Similarly, being able to dive into the data inside that single portal should provide a much better overall picture. Prior to this, if a patient was lucky enough, they might have been able to log into a single care center or provider’s website to see their data, but with this step, the goal is to unify all of a patient’s data in a single interface.
Apple has been active in this area for a while, but has gone quiet recently. Back in 2015 (when it was still selling the $17k Watch), it unveiled ResearchKit, an open source platform that was designed to let medical researchers collect biometric data for their research. ResearchKit also supported the iPhone 5 and up, and was the subject of a lot of rumors in Q1 2015 – with arguments raging over whether a scientific study could ever make actual use of data gathered through non-lab calibrated equipment.
Since then, ResearchKit has made headway, but there’s no concrete benchmark that Apple can swing around when it comes to measuring its impact on the medical world. Shortly after the ResearchKit announcement, Apple and IBM signed a partnership to expand their iOS application development from enterprise applications to healthcare. IBM has been pretty keen to develop its Watson AI platform as a tool for hospitals to use in both diagnoses and outbreak monitoring.
Later in 2015, Duke Medicine, Johns Hopkins, and Oregon Health & Science University announced that they were using ResearchKit to study autism, epilepsy, and melanoma – using an iPhone app to help better log patient data. One of the biggest problems that non-clinical medical research has faced is getting patients to log their behavior, and using an app could help prompt participants and patients to input data at better routine intervals.
The next progression was the launch of CareKit, a version for linking patients with their care providers (doctors and nurses). The first CareKit-based app was Parkinson mPower, developed by Sage Bionetworks and the University of Rochester, which was used by around 10,000 Parkinson’s sufferers – the largest such app usage, by some distance.

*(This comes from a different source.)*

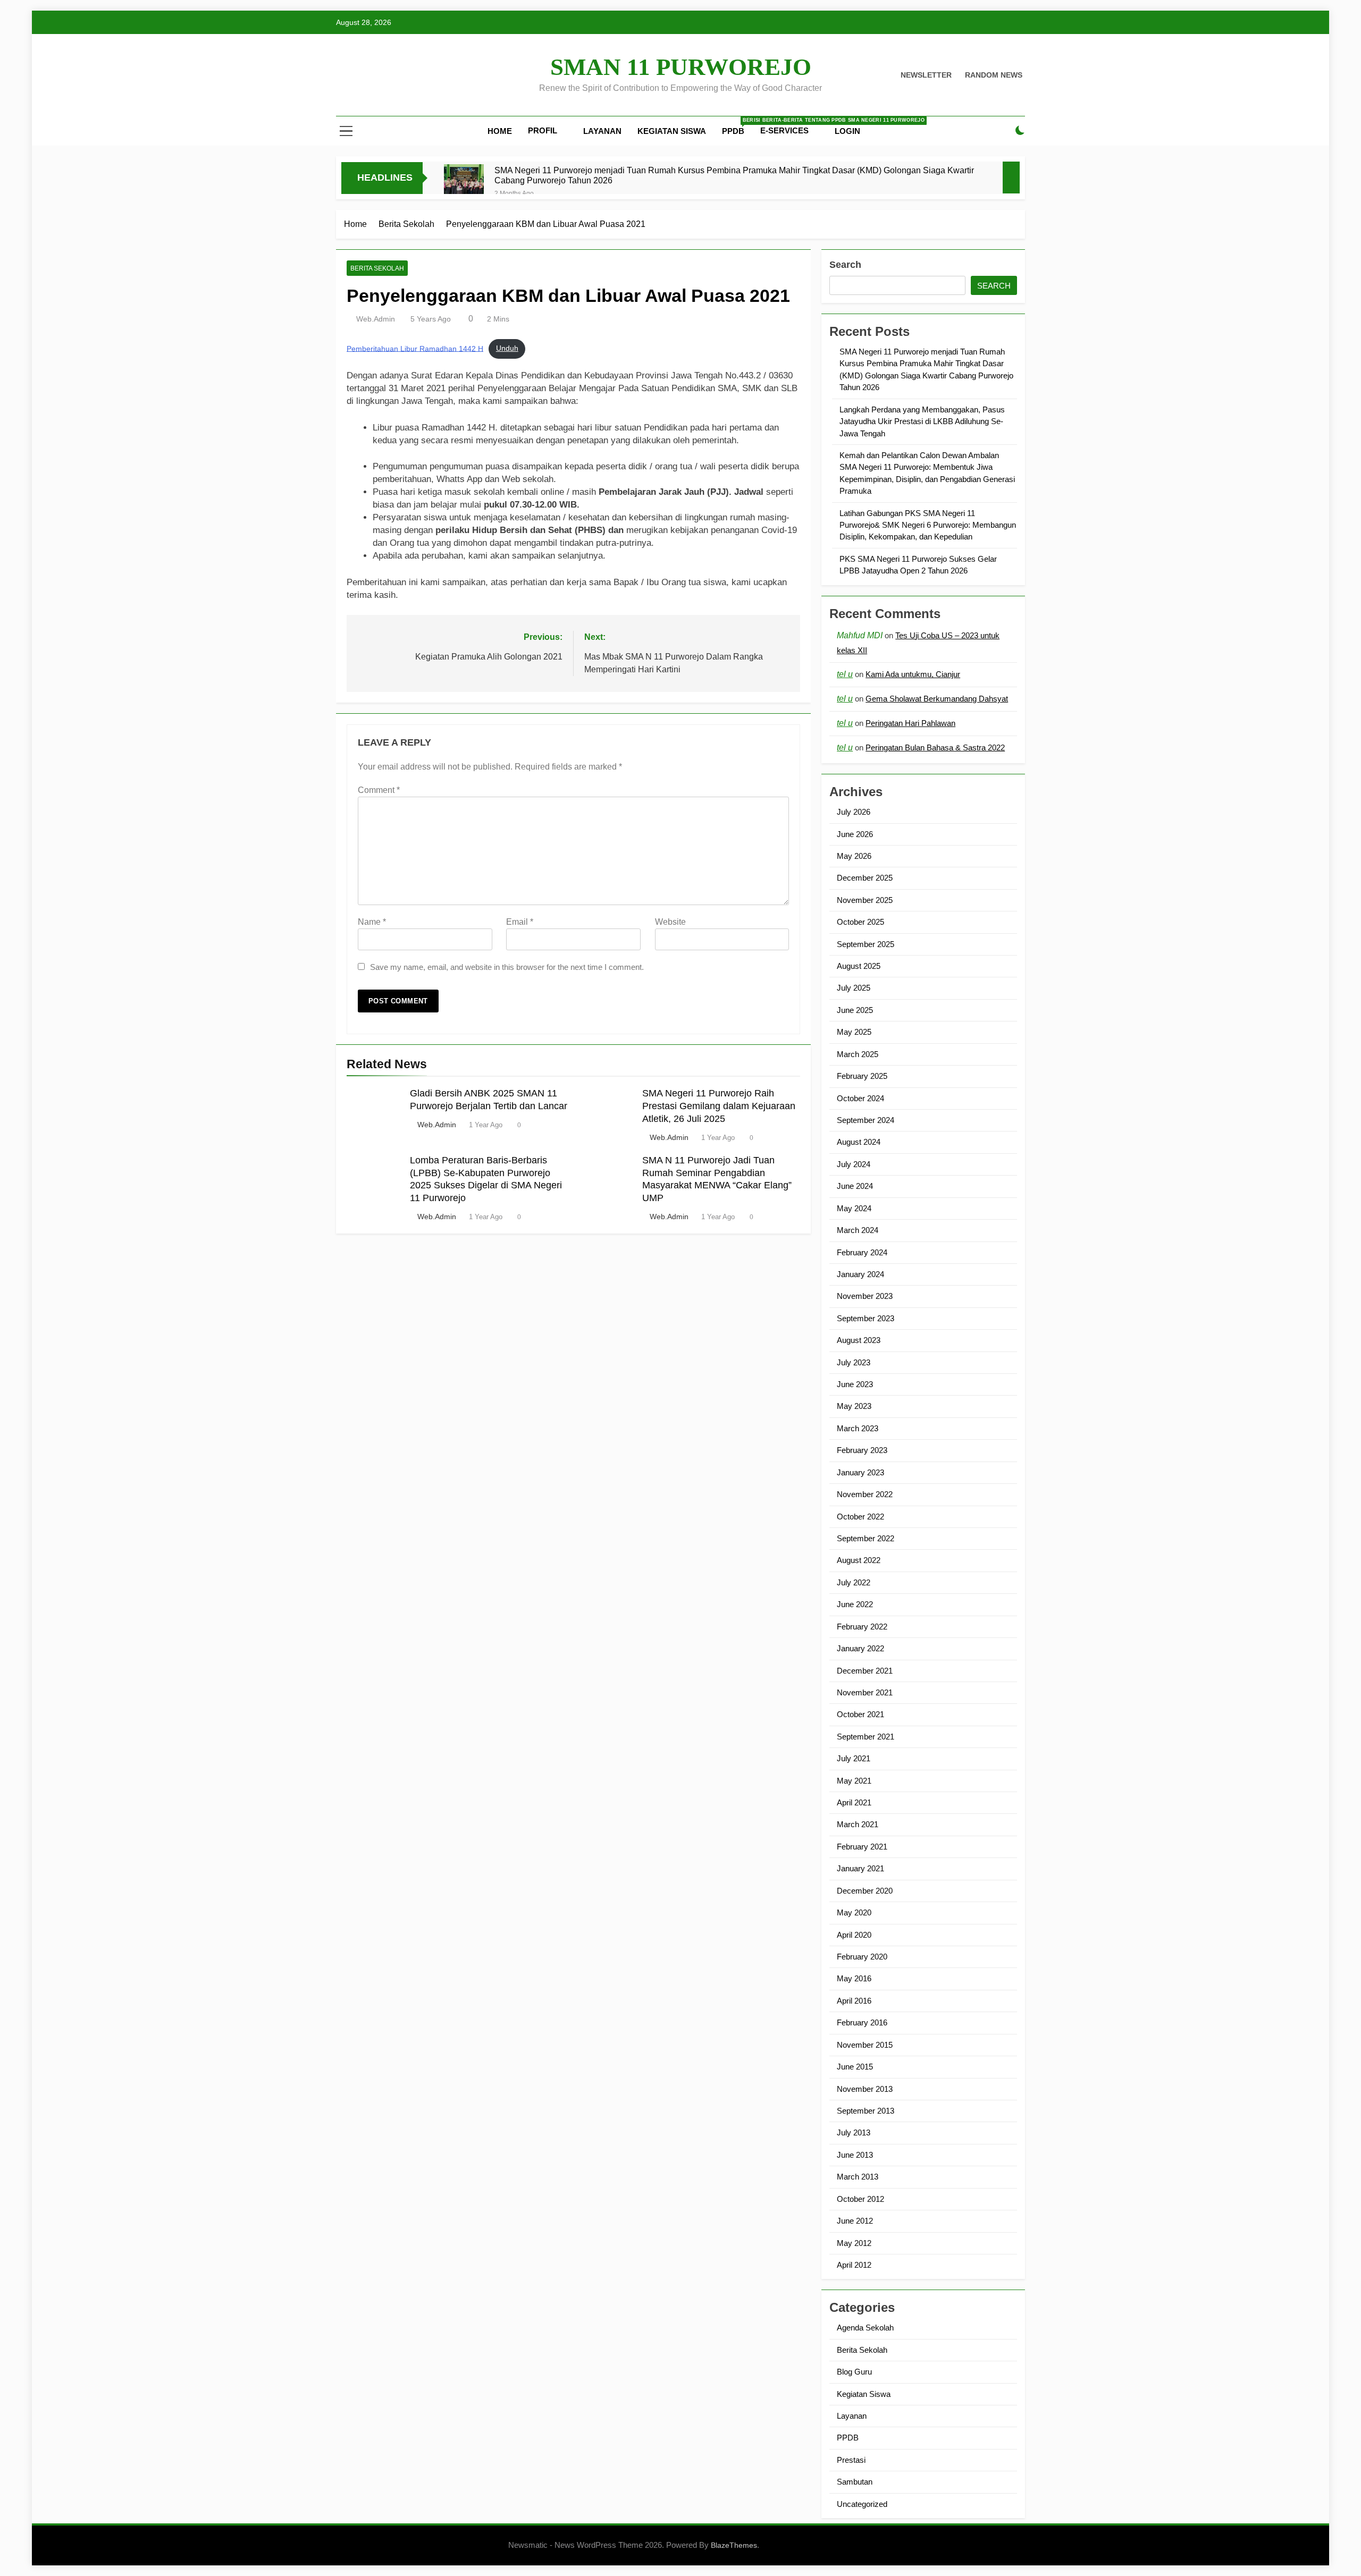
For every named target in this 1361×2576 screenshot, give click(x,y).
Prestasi (851, 2459)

More CareKit apps followed, including diabetes and depression treatments.
The next step was adding HL7, a healthcare data exchange language (also referred to as FHIR – Fast Healthcare Interoperability Resources), into iOS 10, followed by early partnerships with health insurers (Aetna, more Aetna, and Vitality), and increased competition from rivals like Fitbit through a partnership with Medtronic. There were rumors that Apple was developing optical sensors for measuring blood sugar levels too, which could eventually see such a feature added to the Apple Watch – which would be a huge leap forward.
Which brings us mostly to today. Darren Dworkin, CIO at Cedars-Sinai hospital said “putting the patient at the center of their care by enabling them to direct and control their own health records has been a focus for us at Cedars-Sinai for some time. We are thrilled to see Apple taking the lead in this space by enabling access for consumers to their medical information on their iPhones. Apple is uniquely positioned to help scale adoption because they have both a secure and trusted platform and have adopted the latest industry open standards at a time when the industry is well positioned to respond.”
The 12 hospitals taking part in the beta are: Johns Hopkins Medicine, Baltimore, Maryland; Cedars-Sinai, Los Angeles, California; Penn Medicine, Philadelphia, Pennsylvania; Geisinger Health System, Danville, Pennsylvania; UC San Diego Health, San Diego, California; UNC Health Care, Chapel Hill, North Carolina; Rush University Medical Center, Chicago, Illinois; Dignity Health, Arizona, California and Nevada; Ochsner Health System, Jefferson Parish, Louisiana; MedStar Health, Washington, DC, Maryland and Virginia; OhioHealth, Columbus, Ohio; and Cerner Health Clinic, Kansas City, Missouri.